By mid-May, Ella & Oak was in trouble. Fundraising was canceled. Their business model based on customers doing in-store shopping became nonexistent, followed by the realization that COVID wasn’t going away.

“As a startup, we needed to show proof points and that our business model worked,” said Callahan, who, along with Brody, 34, had used her savings and money from friends and family to start the business. “COVID canceled our fundraising plans and our ideas of what the business looked like.”

Summer brought more bad news. Four in-store pop-up events planned on the East Coast during the spring were canceled. Custom orders became impossible to fill. Cash ran out.

“We met with our advisers at the end of June and decided the only way to keep our mission alive — helping plus-size women feel beautiful and confident on their special day — was to focus on our private label and wholesale,” Callahan said. “We didn’t have the capital for marketing, but we were lucky because we didn’t have employees or W-2s or even a lease. Keeping the label gave us the option to move forward. But we would have to let go of the store.”

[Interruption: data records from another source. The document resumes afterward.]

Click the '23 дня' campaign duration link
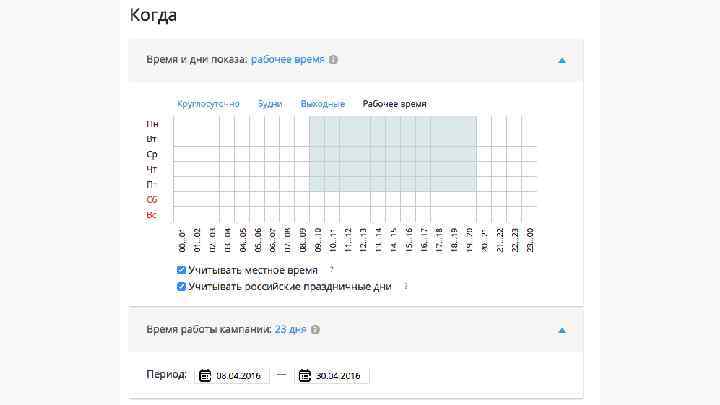The height and width of the screenshot is (405, 720). 291,329
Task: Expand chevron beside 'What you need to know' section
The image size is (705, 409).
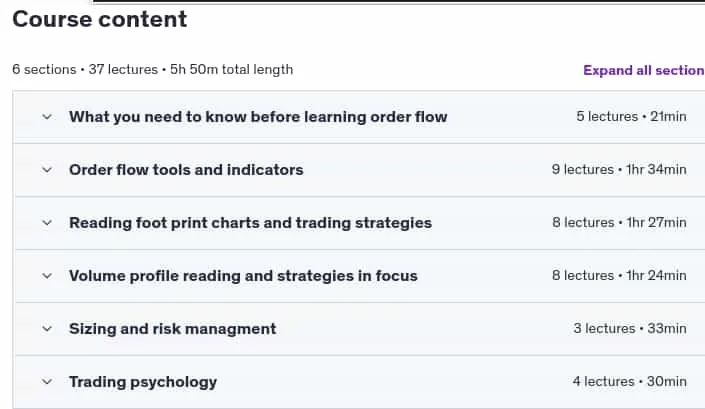Action: click(x=47, y=117)
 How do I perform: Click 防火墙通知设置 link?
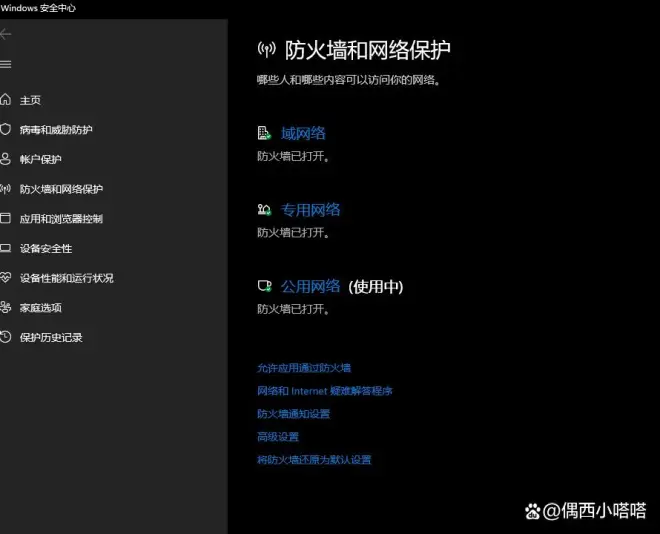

That also meant letting go of a business partner.

“I was working directly with brides and re-imagining the plus-size bridal experience,” Brody said. “When they decided to do only retail, there was no need for my focus or expertise, which is e-commerce and consumer.”

Brody left the business in June, and in September, she found full-time employment as a brand developer for a spirits startup. “We put our heart and soul into the business,” she said. “It was hard to see that go. But I understood the need to do it.”

Callahan, refusing to give up on the brand, stayed put in South Carolina and searched for manufacturers. She also set up meetings with retailers, stores and boutiques.

“It’s been hard, not a lot of wholesalers work with plus-sizes, and not a lot of stores want to invest right now, especially in plus-size bridal,” she said. “Plus-size women have been forgotten about, again. They are the first thing to be cut. The Loft is getting rid of their plus-size division to save money; that’s not fair. It became even more important to move forward with this label.”

Callahan needed to get a full-time job, and in November, she became director of operations for the Geyser Group, a real estate investment company. “It’s the first time I went back to work in two years,” she said. “It’s hard not to get a paycheck. At some point you have to eat.”

Callahan and Brody are not alone in the sea of wedding-focused businesses that are closing. Designers especially have been forced to thrive on a diet of determination, desire and drive.

Before COVID, Rebecca Schoneveld, 38, who owns Rebecca Schoneveld Designs, had a store in Brooklyn with 16 employees. She operated two 4,000-square-foot studios. Within months she was forced to close her shop, retain only two staffers, find a smaller studio in Irvington, New York, which was only 800 square feet, stop production and work from home.

“I started my brand in Brooklyn on Etsy in 2010,” said Schoneveld, who lives in Pleasantville, New York. “I was not going to close. I was going to survive this, even if it was me doing everything.

“Making dresses was my joy,” she added. “I spent the year reflecting and turning my focus to making beautiful, one-of-a-kind dresses out of scrap material, appealing to a higher-end customer, and one-on-one connections with my clients.”

Schoneveld’s husband tended to their two children during the day, including kindergarten Zoom, giving her room to work. The result was a new collection, a partnership with Kleinfeld Bridal and a new store expected to open in June in Irvington.

“I feel like I survived a fire,” she said. “I grabbed the parts I loved the most, and I rebuilt with those. I feel clarity I haven’t had in a long time and more connected to my business. I regained my love for design. I feel personally connected to this new collection.”